IBM SmartCloud Control Desk: High Availability and Disaster Recovery Configurations

IBM Redbooks Solution Guide

Abstract

In today’s global environment, more organizations must reduce their downtime to the minimum possible and achieve continuous availability of their systems. Products that are based on the IBM® Tivoli® Process Automation Engine, such as IBM Maximo® Asset Management, IBM Maximo Industry Solutions, and IBM SmartCloud® Control Desk, often play a role in such environments, and thus also have continuous availability requirements. As part of this situation, it is important to understand the high availability (HA) and disaster recovery (DR) capabilities of IBM SmartCloud Control Desk and IBM Maximo Products, and to ensure that all the components of an HA/DR solution are configured and tested to handle outages. In this IBM Redbooks® Solution Guide, by outlining some of the topologies that we tested, and the documentation that we created, we hope to demonstrate how robust the IBM SmartCloud Control Desk and IBM Maximo infrastructure can be.

Contents

In today’s global environment, more organizations must reduce their downtime to the minimum possible and achieve continuous availability of their systems. Products that are based on the IBM® Tivoli® Process Automation Engine, such as IBM Maximo® Asset Management, IBM Maximo Industry Solutions, and IBM SmartCloud® Control Desk, often play a role in such environments, and thus also have continuous availability requirements. As part of this situation, it is important to understand the high availability (HA) and disaster recovery (DR) capabilities of IBM SmartCloud Control Desk and IBM Maximo Products, and to ensure that all the components of an HA/DR solution are configured and tested to handle outages. In this IBM Redbooks® Solution Guide, by outlining some of the topologies that we tested, and the documentation that we created, we hope to demonstrate how robust the IBM SmartCloud Control Desk and IBM Maximo infrastructure can be.

High availability (HA) and disaster recovery (DR) are important for organizations that are running mission-critical applications and that must maintain high levels of access to system content. By implementing a highly available environment for your solution, you can minimize the effects that a component or overall system failure can have on daily operations. By implementing a multisite disaster recovery environment for your solution, you can minimize the effects of a complete solution failure on a site because of a natural or man-made disaster.

Figure 1 shows a local high availability topology example.

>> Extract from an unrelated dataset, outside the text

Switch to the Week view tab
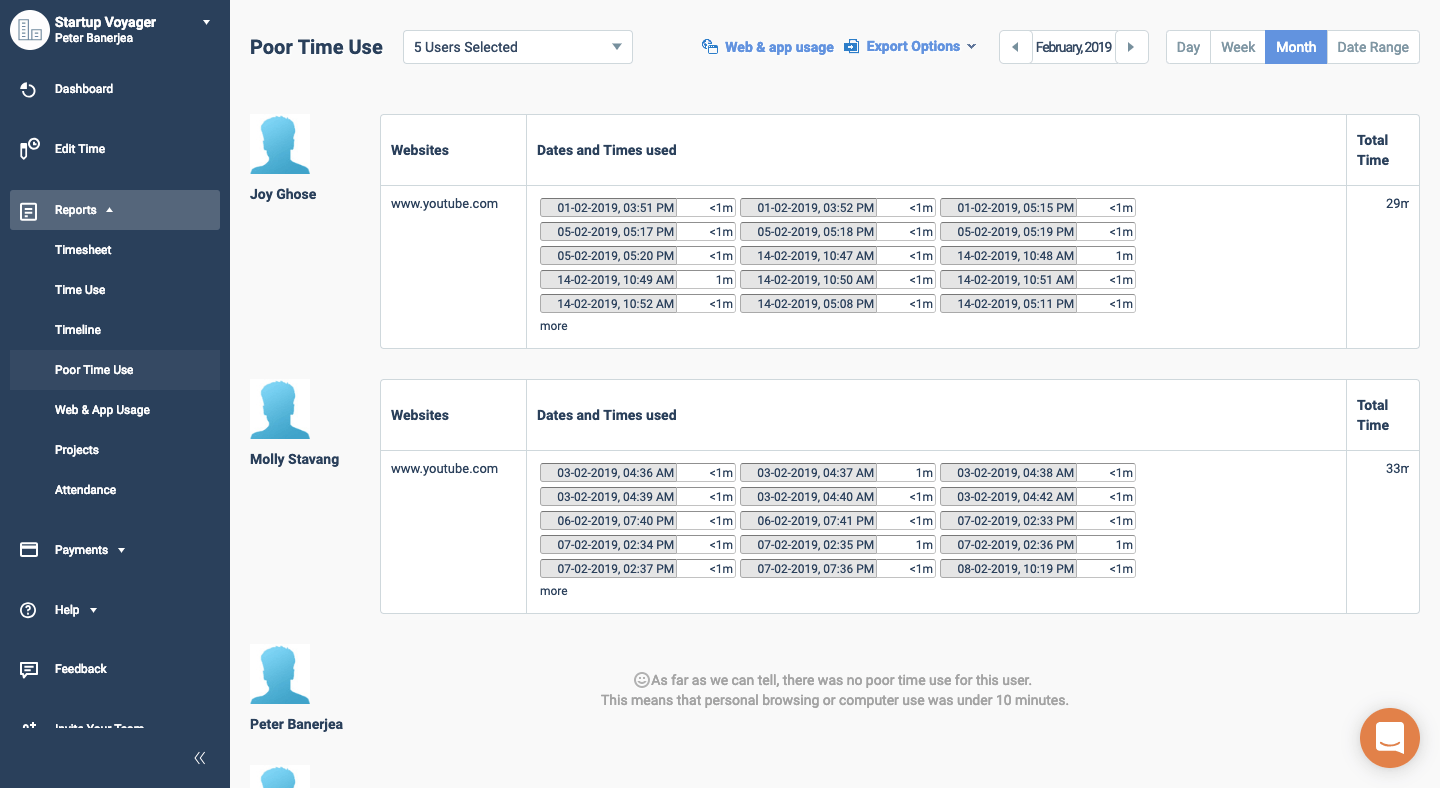The height and width of the screenshot is (788, 1440). [1237, 47]
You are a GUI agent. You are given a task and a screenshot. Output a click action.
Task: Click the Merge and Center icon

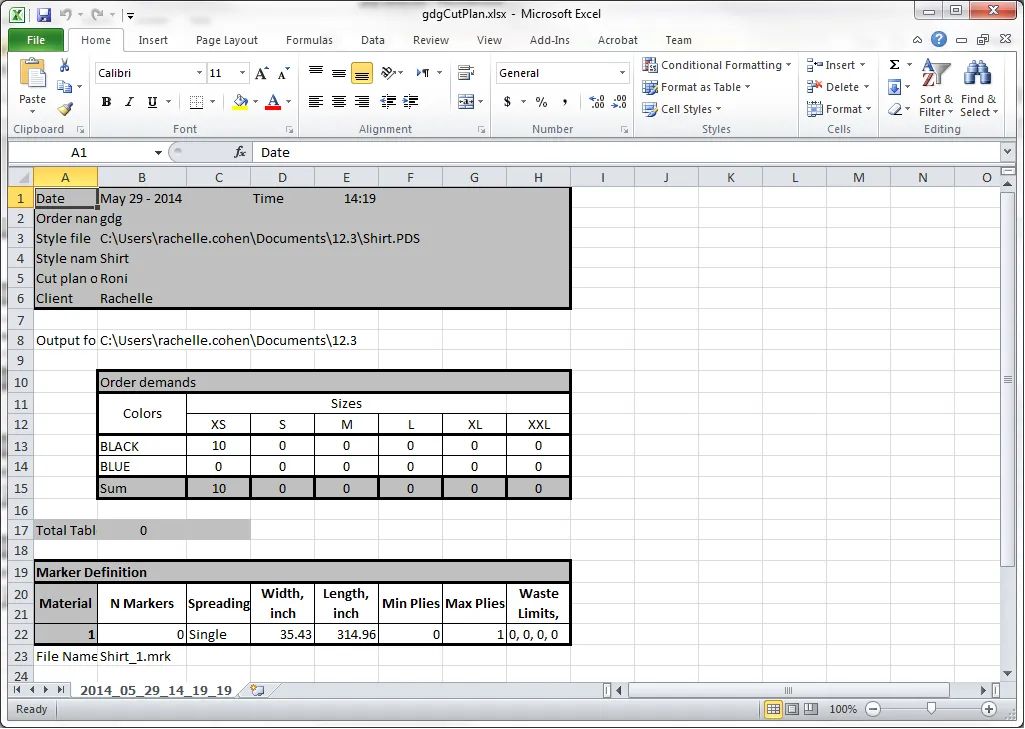point(466,102)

Figure 1. Local high availability topology example

This IBM Redbooks Solution Guide provides an overview of the configuration possibilities for a high availability and disaster recovery solution with IBM Maximo and SmartCloud Control Desk. More information can be found in High Availability and Disaster Recovery Configurations for IBM SmartCloud Control Desk and IBM Maximo Products, SG24-8109.

Did you know?
The availability of any application is measured by its overall uptime. If the users experience errors, timeouts because of the system load, or the application cannot connect to the database, then the application is not considered highly available. Network outages, hardware failure, operating system or other software-related errors, and power interruptions are examples of failure that can lead to unavailability to the users. If there are such failures, the highly available solution must be able to perform the following tasks:

  • Shield the application from the failure without appreciable performance degradation.
  • Fail over to another server on the cluster.
  • Recover from the failure to return the application to normal operations.

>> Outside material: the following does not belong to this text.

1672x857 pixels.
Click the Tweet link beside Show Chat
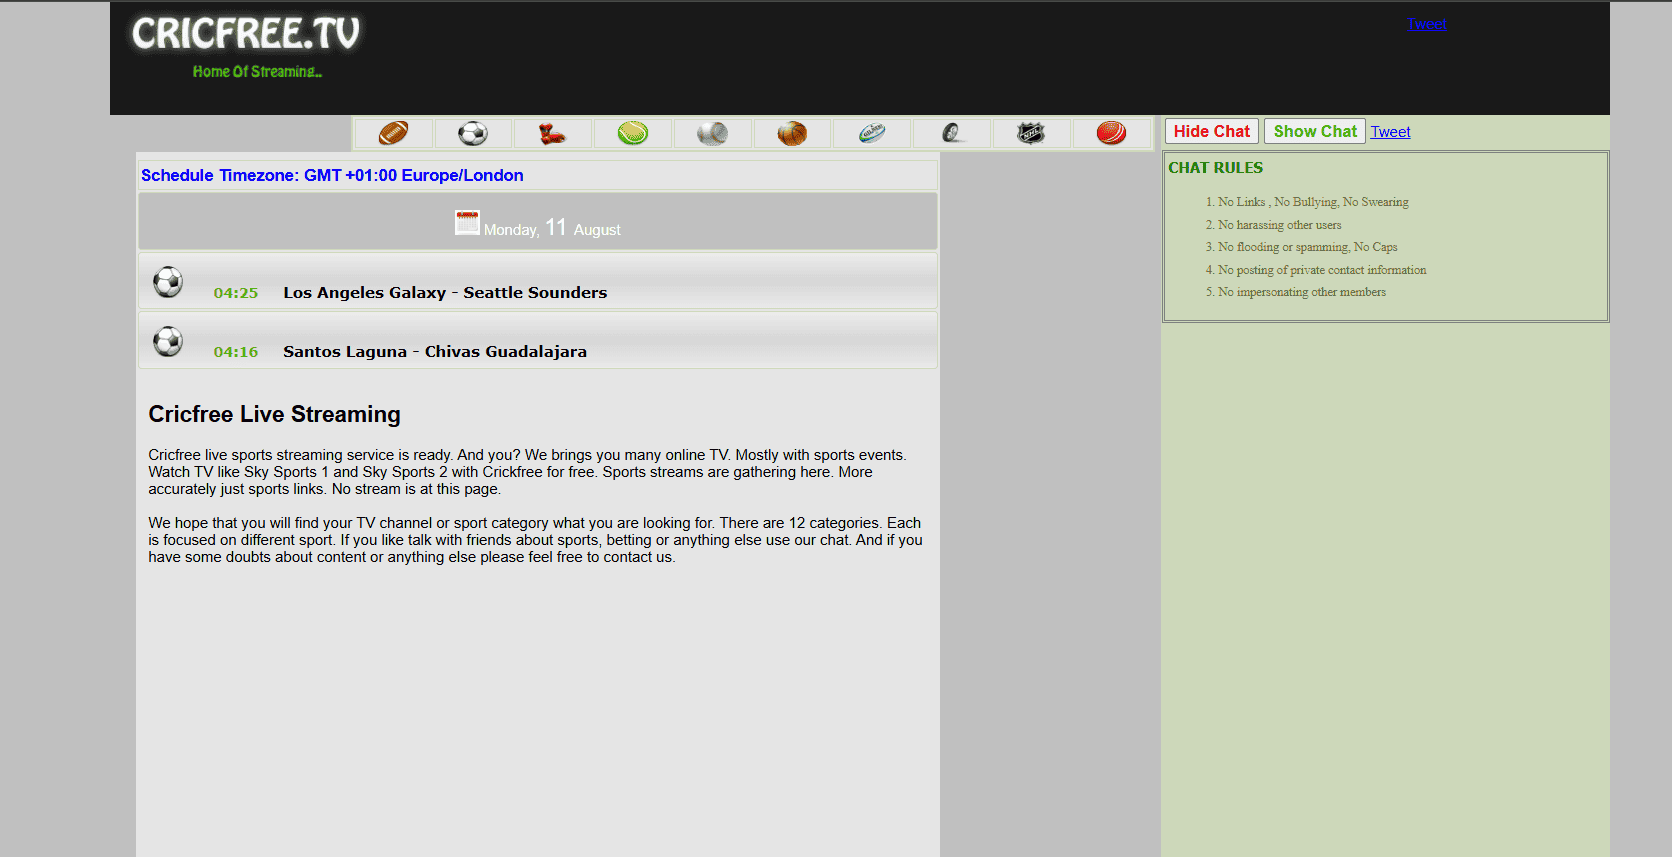1390,132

In addition, in a highly available application, the impact of maintenance activities on the availability must be minimized.

Business value
The most common business drivers for increased availability of a particular solution are cost of downtime, service-level agreements (SLAs), and user satisfaction. Although these drivers are the most common ones, other business drivers might exist:
  • Cost of system outage

    Critical applications and processes can be impacted during system downtime, which can lead to potential loss of revenue as operations might be at a standstill. The benefits of creating system redundancy often outweigh the financial impact of an outage. Maintaining a high availability and disaster recovery solution can be compared with having a good insurance policy.
  • Service-level agreement

    SmartCloud Control Desk is used to manage enterprise assets, IT environments, and availability of systems. These tasks are commonly referenced in SLAs. Therefore, contractual obligations can mandate a certain level of system availability to meet SLAs.
  • User satisfaction

    Frequent and unexpected outages during system usage can directly impact user satisfaction. Users who rely on Maximo and SmartCloud Control Desk for daily operations might lose confidence in the solution if their productivity is affected.

Solution overview
The solution relies on the high availability of the underlying components, such as web server, application server, database, LDAP server, and the Tivoli Process Automation Engine. A cluster manager can be used to monitor and automate system failover. You can configure the components of your solution environment for high availability in various ways. Different high availability configurations handle failover differently. For this reason, it is important to choose the correct configuration to suit the needs for your organization.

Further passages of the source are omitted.